-- GOAL OF THE EXERCISE --
Restate word for word only the lines running from the one with "Task: Open Выборочное сканирование link" to the end of the data, both ends included. Omit any pictures.

-- EXTRACTED INFORMATION --
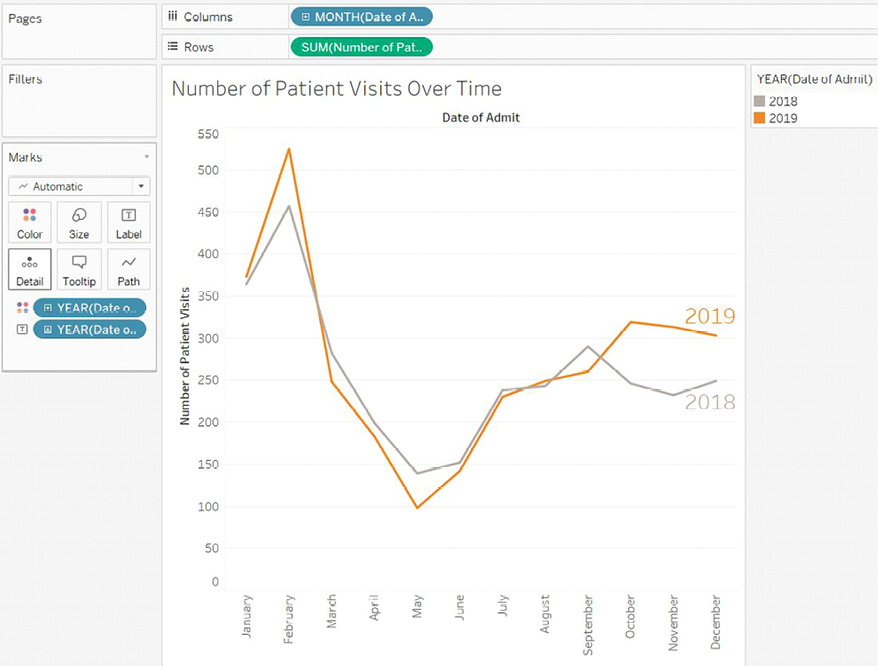Image resolution: width=878 pixels, height=666 pixels.
Task: Expand the MONTH(Date of Admit) pill hierarchy
Action: click(307, 16)
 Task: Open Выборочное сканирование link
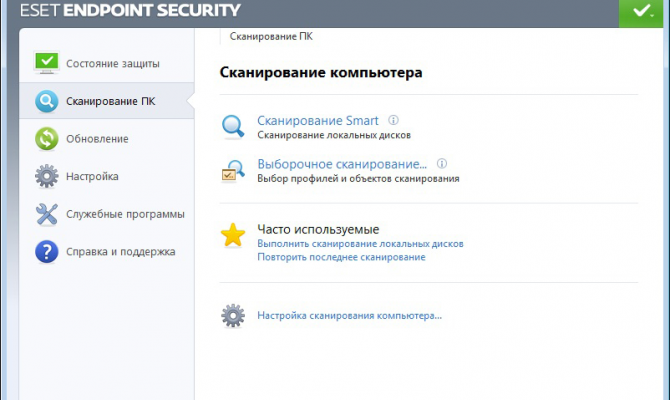(x=342, y=163)
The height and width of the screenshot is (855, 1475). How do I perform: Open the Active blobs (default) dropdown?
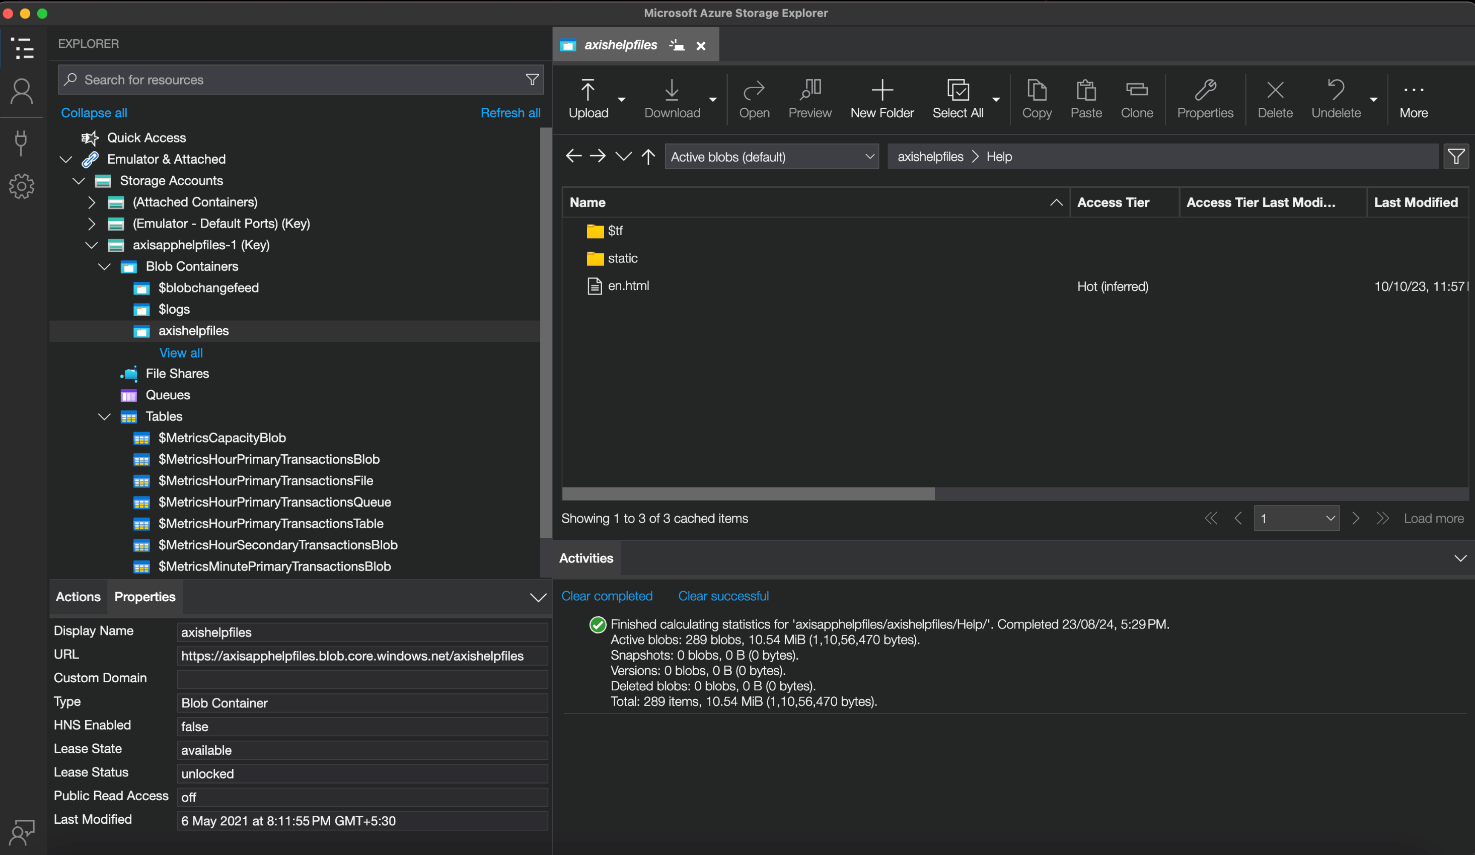tap(771, 157)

-- EXERCISE RESPONSE --
 Task: Open Выборочное сканирование link
(x=342, y=163)
The height and width of the screenshot is (855, 1475). How do I perform: Open the Active blobs (default) dropdown?
tap(771, 157)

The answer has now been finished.